_Work to complete_
Provide only the number of lines in the data below that contain the string "computer".

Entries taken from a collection

^^^^^^^^^^^^^^^^

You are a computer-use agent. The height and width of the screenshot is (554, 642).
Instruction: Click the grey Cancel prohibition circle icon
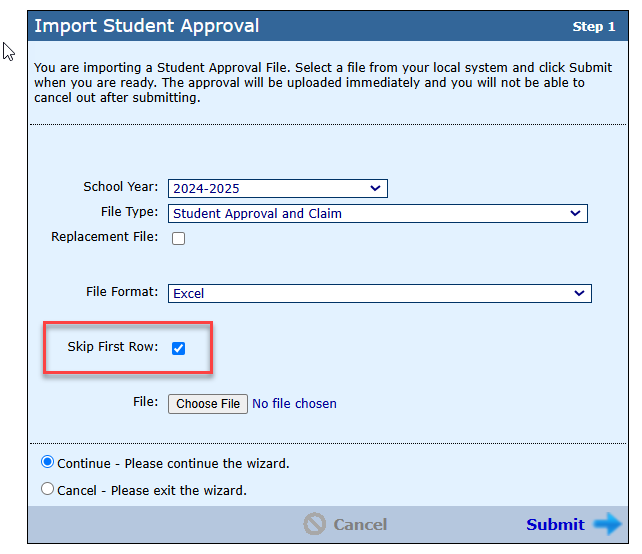tap(314, 524)
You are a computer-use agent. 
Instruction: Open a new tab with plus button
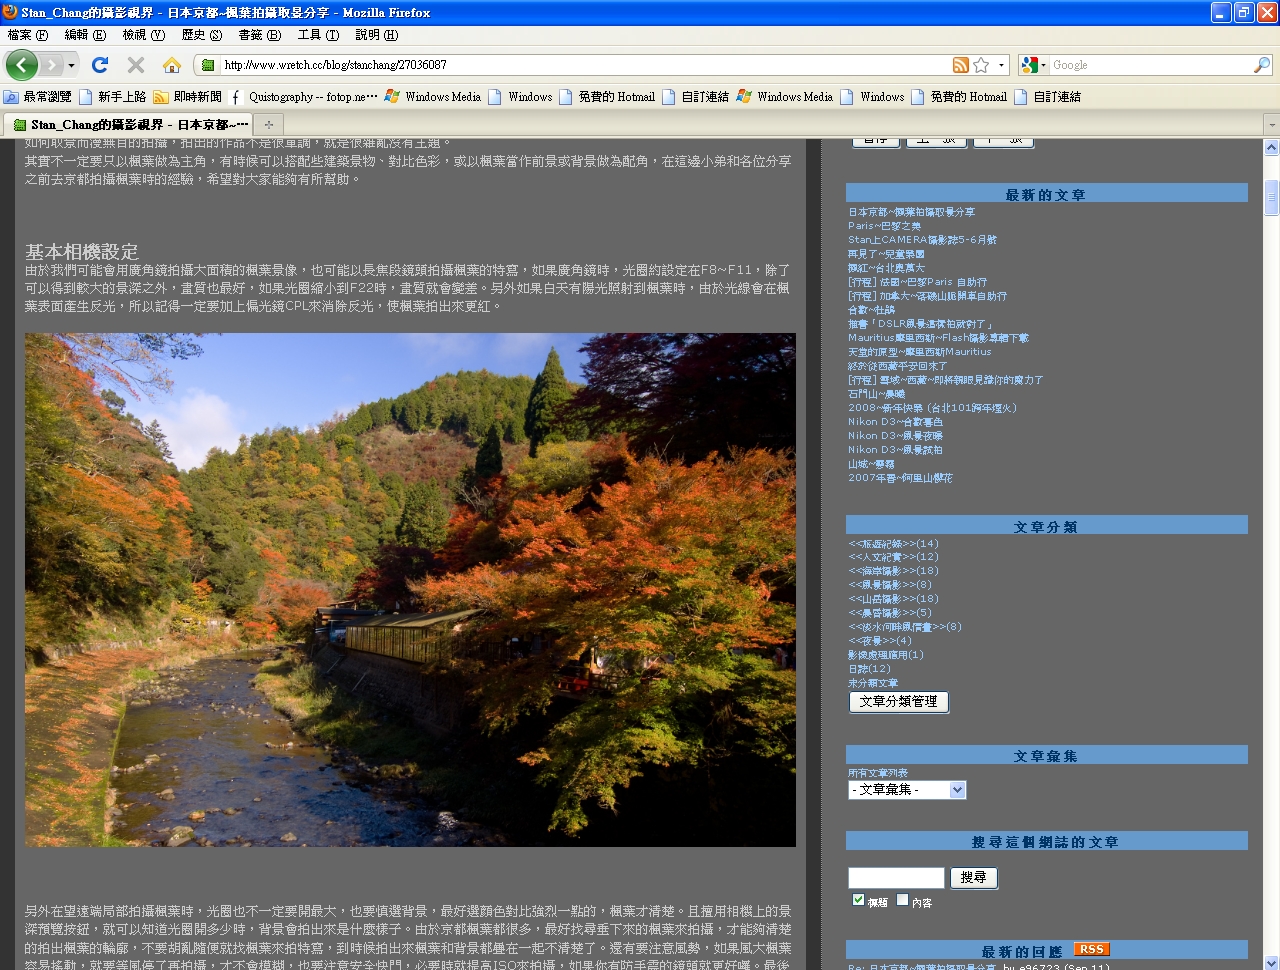pos(268,125)
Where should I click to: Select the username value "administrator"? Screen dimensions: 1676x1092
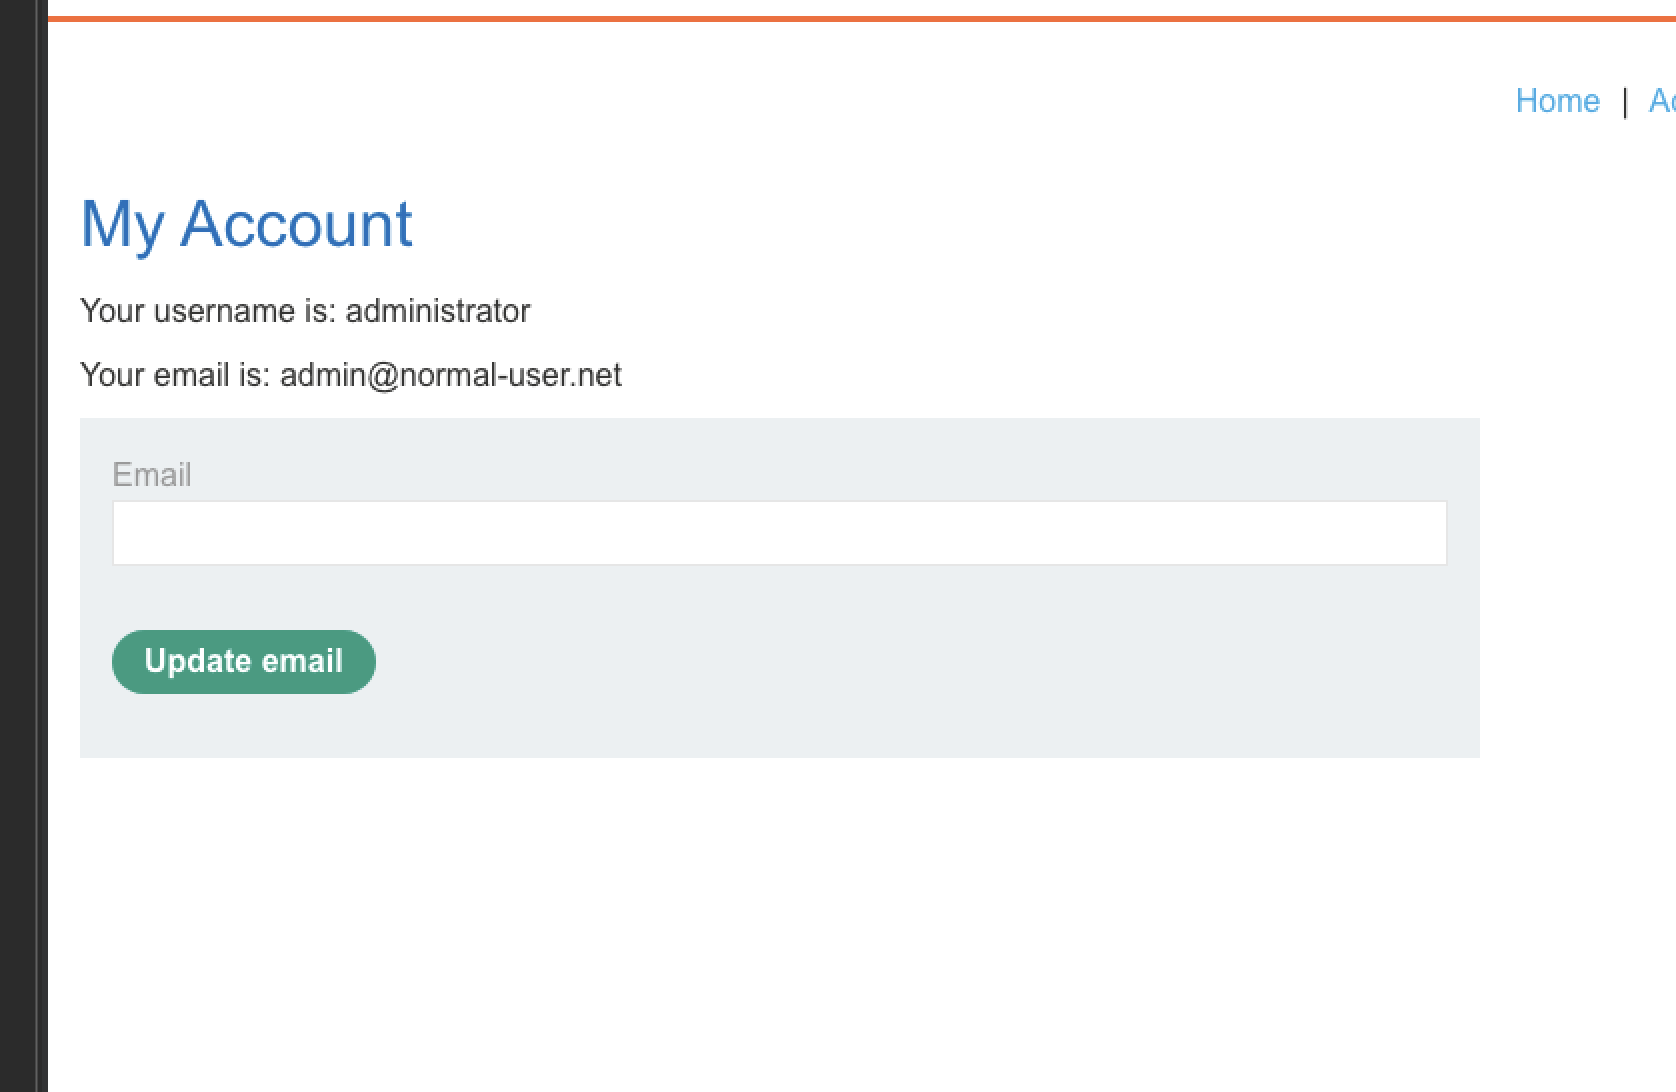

^^^^^^^^^^^^^^^^

_Exercise answer_
2